A few days ago I read a Rayne Fisher-Quann essay and fell into a kind of depression. Not because the content was depressing (though it was), but because it expressed something I’ve been thinking about for a long time. I felt scooped, and frustrated that I had let thoughts sit in my brain without writing them out, without actualising them into something reflective of a goal I have, to be a writer.
In a way, I think that feeling is actually generated by what Fisher-Quann writes in the conclusion of her essay:
‘we consume so much, now, that perhaps we don’t know what it means to exist as something unsellable. i had to give up journalling because i couldn’t stop writing for the people who would read it after i was dead.’
I’ve written before on my sense of the weirdly thin gap between creator and consumer in the digital age, and how that creates a sense of possibility that if one could just capture the right thought and express it the right way, one could have what the creators of the content you consume have. Fisher-Quann is right; everyone around me is selling their thoughts – why can’t I?
I guess another question is why should I want to? I don’t think these questions are resolvable. On some level, if you are a creator, you have to offer up your mind, body, and experiences for money or approval or some other kind of feedback. I’m not sure there’s a way around it, but I’m not sure it’s healthy either.
There’s a kind of paradox in this, too. On the one hand, there is a kind of frustration when someone else articulates your ideas better than you can, or before you do. But on the other hand, when all of us are jostling our elbows against one another in the oversaturated internet marketplace of ideas, it’s almost impossible to have an original thought. You’re probably thinking something because a bunch of people have clued you into it without you realising it. Not only that, but the success of an essay like Fisher-Quann’s (or anyone else’s), is largely dependent on lots of other people thinking the same thing – so that when they see it articulated they can say, ‘yes, exactly!’ and share it on social media. ‘Finally someone put words to what we’re all feeling!’
[Breaking for a tangent, this is something I’ve been thinking about a lot with regards to the personal essay as a genre. We all have an experience we can sell, and we can sell them on the assumption that one day someone will be feeling some kind of way, google it, and feel affirmed when they find an essay reflecting their experience. Who is the personal essay for? And is it the only thing we really write now? Are we all living in service of some ultimate personal essay? Etc. I know I am writing a personal essay right now, but maybe some of you will feel affirmed by it. Then: ca-ching!]

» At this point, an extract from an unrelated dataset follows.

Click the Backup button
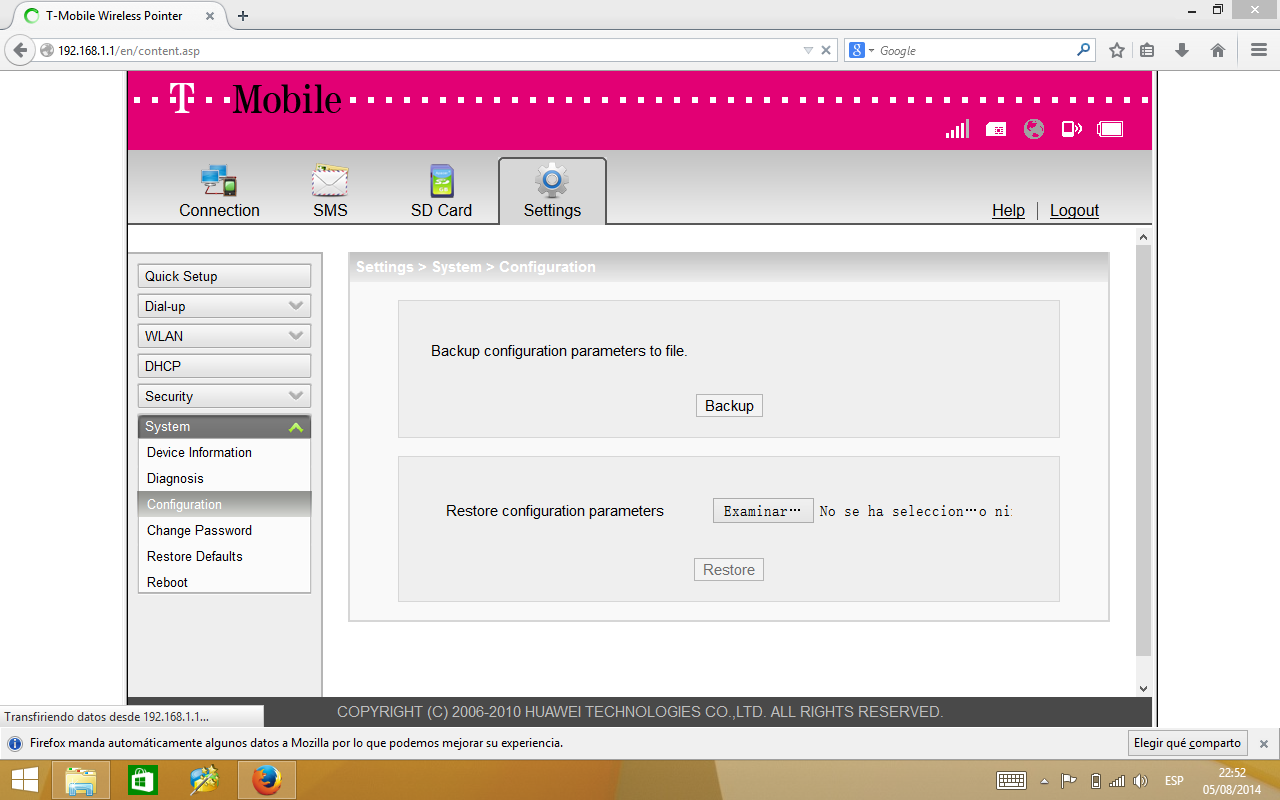This screenshot has width=1280, height=800. (729, 406)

I think this depression I fall into is a sense of falling short of myself. That I have a goal, or a desire, for what I would like to be doing, and when I see others doing it successfully it highlights my own sense of failure. I often feel this way with my PhD, but I can trigger a situational depression there simply by getting stuck in my arguments. When the writing is hard, when the words aren’t flowing, I come to hate myself. What’s the use of being all idea and no written product, no argument to show to someone else? What am I if I’m all potential, and not actuality?

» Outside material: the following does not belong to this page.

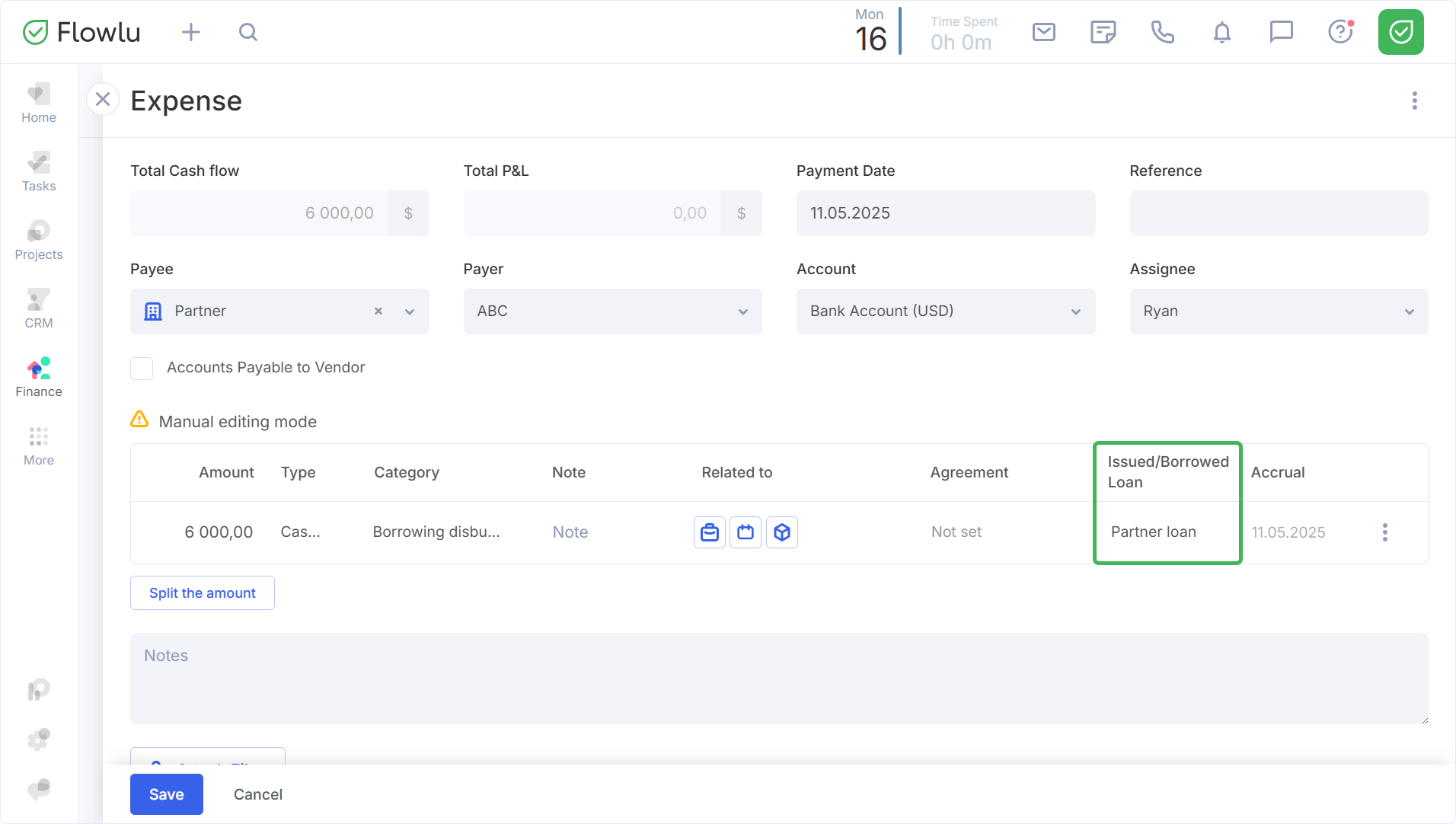The width and height of the screenshot is (1456, 824).
Task: Close the Expense panel
Action: (x=103, y=100)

While logically I have no trouble at all refuting those arguments, or even believing that my writing will come around and make sense, that these difficulties are part of the process and that I will finish this PhD, and will write good essays in the future, it is difficult to counteract the emotional reaction of drawing further and further into myself, not working on the PhD, not writing, just removing myself from the equation, cancelling out my potentiality as well.
So anyway, I’m trying to get myself into therapy! Because I don’t think this is normal or healthy. But I do think it is an inevitable consequence of a market where individuals live such precarious and undercompensated lives, especially in academia, that we lose a sense of collaboration or dialogue, and can only see ourselves as in competition, threatened by the success of others, even though it is ultimately a good thing that there are so many voices chiming in online, that there are more postgraduate and early career researchers than ever – it is the result of sustained effort for greater access, a more diverse chorus to listen to, but with a sick twist, that since there are more of you, we won’t pay you, we won’t make room for you further down the line, so keep jostling in the holding cell, keep fighting and do that work of winnowing the pool down for us, by demoralising yourselves and breaking down and dropping out –
This obviously affects many, many people in ways it does not affect me. I am lucky, insulated, and privileged. But it’s enough to send me to bed for a few days, unable to look at the work I pushed myself so hard to be able to do – to make me want to give up on my life’s dream. Something is broken – something more than just my brain.